Citing people close to the matter, VentureBeat reported that Intel has as many as 1,000 engineers working on a modem that could be used in a future iPhone. The Intel 7360 LTE modem, which supports 4G LTE and 3G CDMA networks, could arrive as early as the iPhone 7, according to the publication.

Intel CEO Brian Krzanich said that the 7360 modem will start shipping to manufacturers by the end of this year and will show up in products ready for consumers in 2016, which could result in Apple getting its iPhone 7 modems from both Qualcomm and Intel. Currently, all of the iPhone modems are sourced from Qualcomm.

An all-for-one future

Although Apple won't be using Intel's mobile-based Atom processor on an iPhone any time in the near future, the goal would be to integrate the modem directly onto Apple's A-series processor in a system-on-a-chip (SoC) design. Integrating the modem, processor and graphics together onto a single silicon chip could lead to better battery life, improved performance and faster speeds for iPhone owners.

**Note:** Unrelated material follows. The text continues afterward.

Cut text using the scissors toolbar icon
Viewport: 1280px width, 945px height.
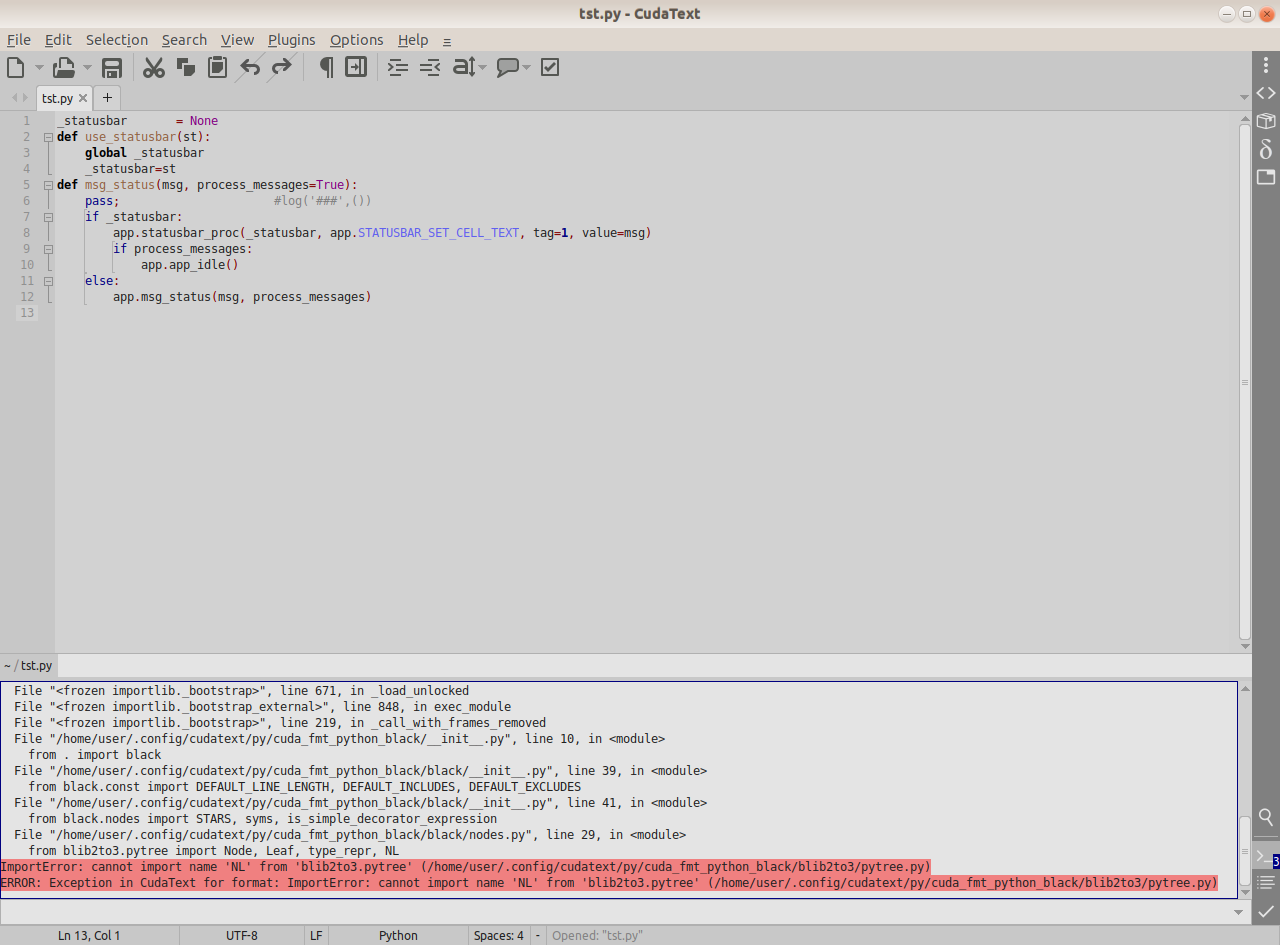(153, 67)
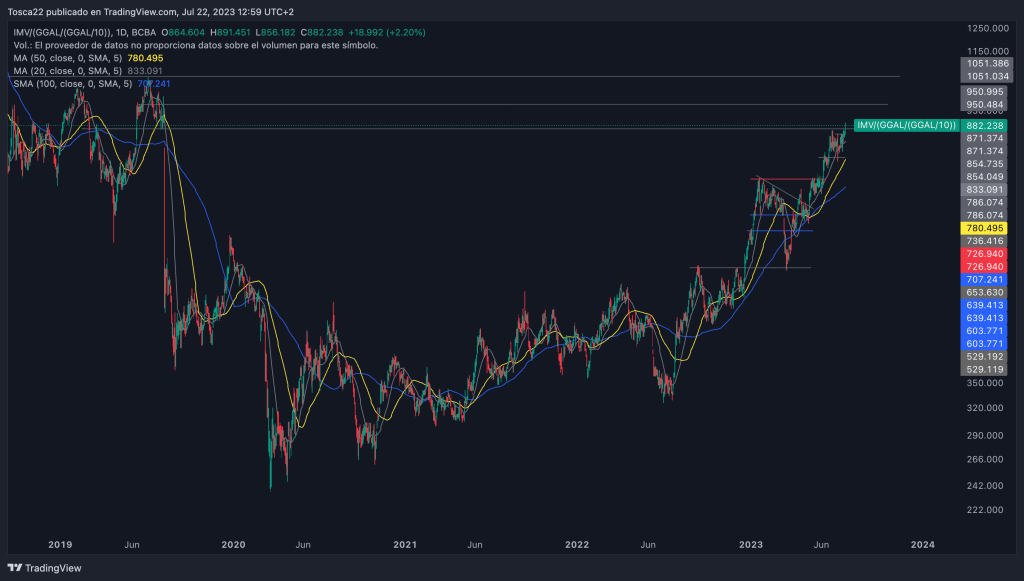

For Apple, this could also lead to thinner iPhone designs. Integrating components also means that less space is required for each individual component, so Apple could shed thickness or pack in a bigger battery on its next iPhone model.

Intel's role in the equation would be manufacturing these chips. Apple would design the rumored A-series processor, license Intel's intellectual property to integrate the modem directly into the processor design and then send the design to Intel's fabrication labs to be manufactured.

The Intel advantage

The A9 chips inside Apple's flagship iPhone 6S and iPhone 6S Plus smartphones are manufactured by TSMC and Samsung. Even though the A9 chip is a 14nm processor, Apple's partners create the interface with a 20nm design, which isn't as efficient or advanced as Intel's 14nm design.

In addition to a 14nm design, Intel has begun work for an even smaller 10nm design, which could be ready in as little as two years. This puts Intel's timeline ready for production for an A-series processor for the iPhone 8, with the iPhone 7S likely succeeding next year's iPhone 7.

Intel's history with Apple

Infineon, the wireless company that Intel acquired, had supplied 3G modems for Apple's iPhone until 2011. Apple has since switched to Qualcomm as its modem supplier.

Since the acquisition, Apple has hired a number of top Infineon executives, including Intel CTO Bernd Adler. VentureBeat cites conflicting sources as to the reason for Apple's hire. Some speculate that Apple hired Infineon engineers to help collaborate with Intel, while others suggest that Apple wants to design its modem in-house, similar to how it currently designs the A-series processors.

In addition to mobile, Intel's processors are also found on Apple's OS X products. Apple transitioned from a PowerPC architecture to Intel's x86 processor in 2006. Now, Intel processors span all of Apple's desktops and laptops, including the Mac Pro, Mac Mini, iMac, MacBook, MacBook Air and MacBook Pro lines.